A lawsuit challenging Humboldt County Public Defender David Marcus’s legal eligibility to hold his job can move forward following a ruling this morning by visiting Judge Marjorie Carter. The county had filed a demurrer, asking the court to toss the case for lack of a legal basis for complaint, but Carter denied that motion, ordering the county to respond to the allegations within 15 days.

Local attorney Patrik Griego, of the firm Janssen Malloy, is pursuing the case. His suit alleges that Marcus is not eligible to hold the public defender position because he was not a practicing attorney in California during the year before he was hired, as required by the single sentence that comprises California Government Code Section 27701.

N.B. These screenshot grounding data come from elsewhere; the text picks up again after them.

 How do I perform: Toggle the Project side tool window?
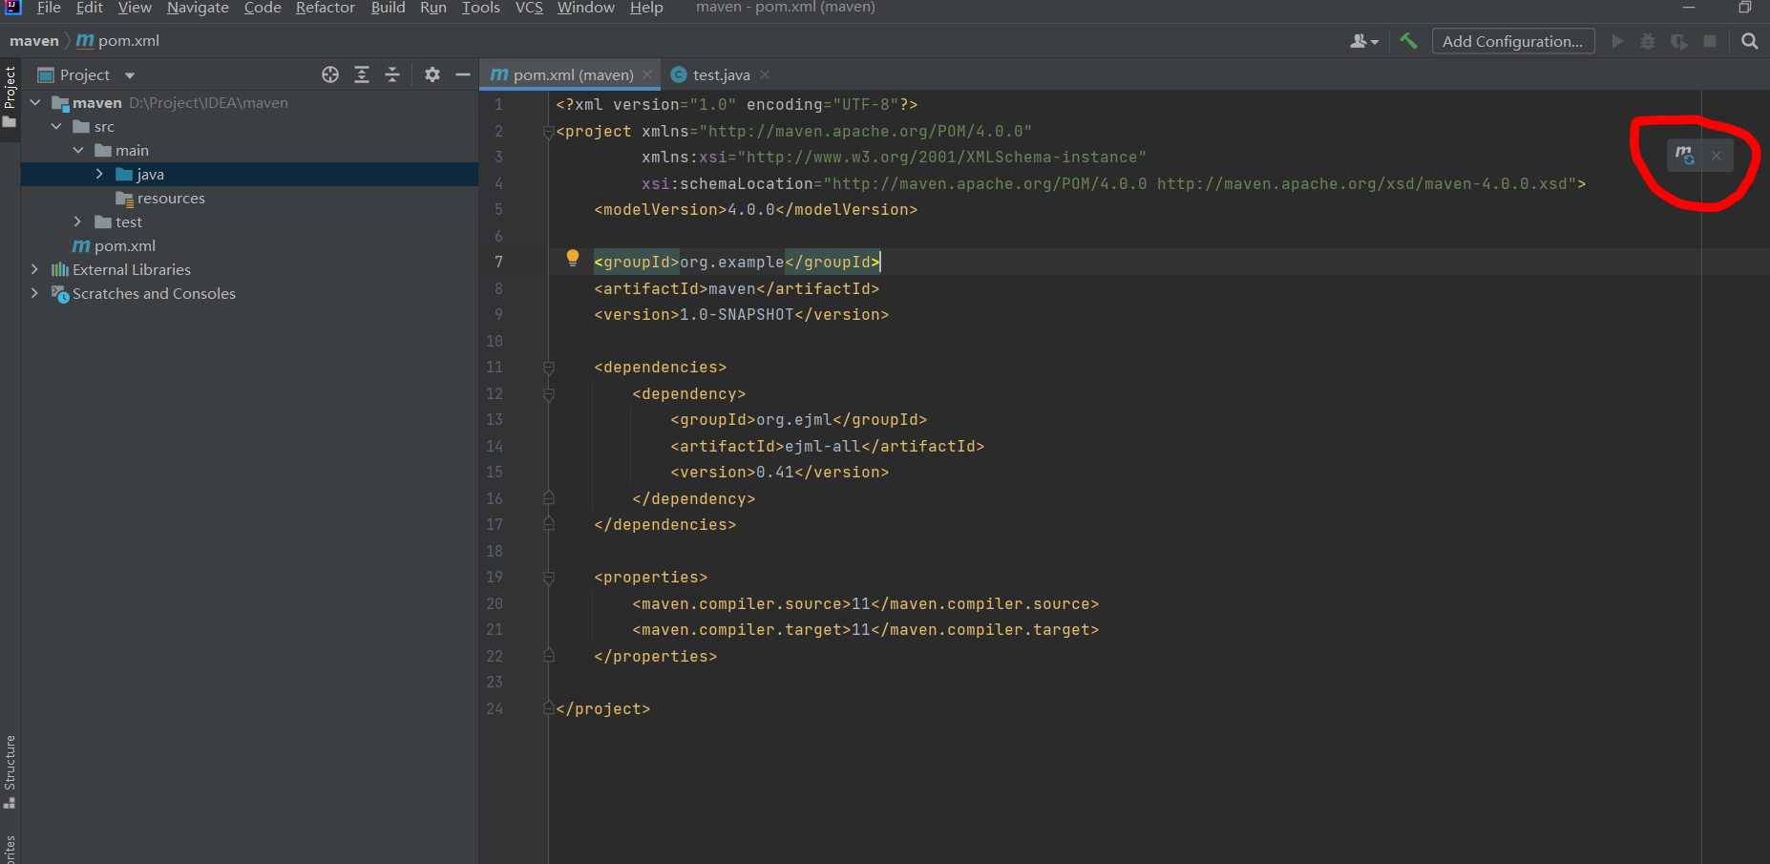10,95
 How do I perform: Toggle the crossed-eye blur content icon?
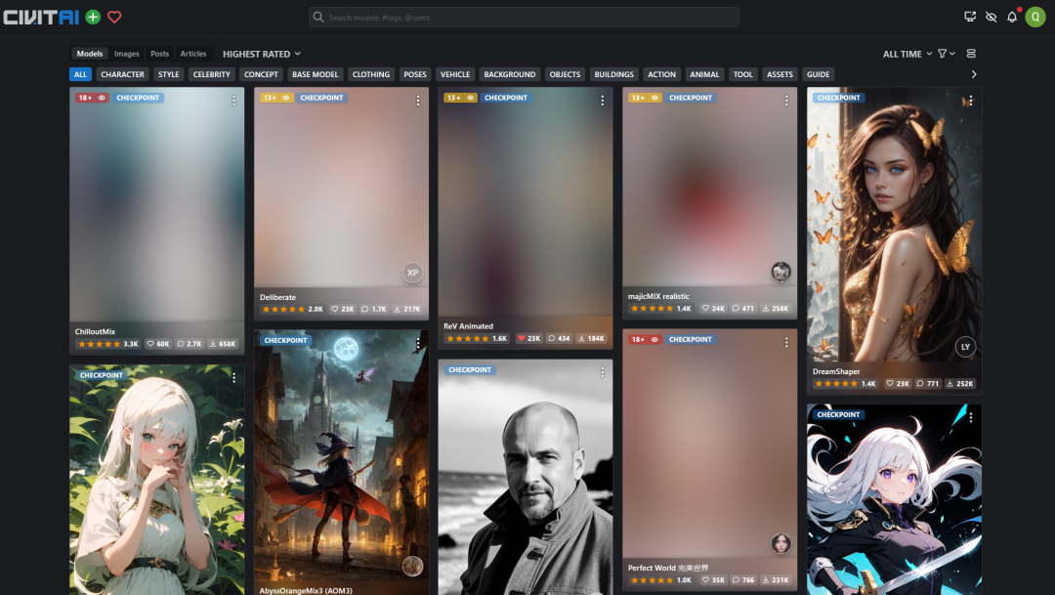tap(992, 17)
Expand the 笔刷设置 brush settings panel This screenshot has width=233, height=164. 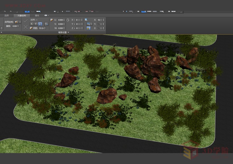pos(63,32)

The county, meanwhile, argues that while Marcus didn’t personally appear in any California courts, file any pleadings or get paid for any legal services in the state, he does meet the letter of the law because he was licensed to practice in the state and did some work for a Bay Area firm from his home in Florida.

There’s precious little — if any — evidence documenting that work, as Thadeus Greenson has noted in his coverage at the North Coast Journal.

Judge Carter also denied a county motion asking the court to strike many of the allegations made by current and former attorneys in the Public Defender’s office, Griego told the Outpost this morning. Many of the attorneys in the office have complained that Marcus is unqualified to hold his job; five of them have left since he was hired in February.

Griego said that after the county responds to his petition — which, again, it must do within 15 days — he will move to set the case for a hearing. “I’m going to move as fast as possible,” he said.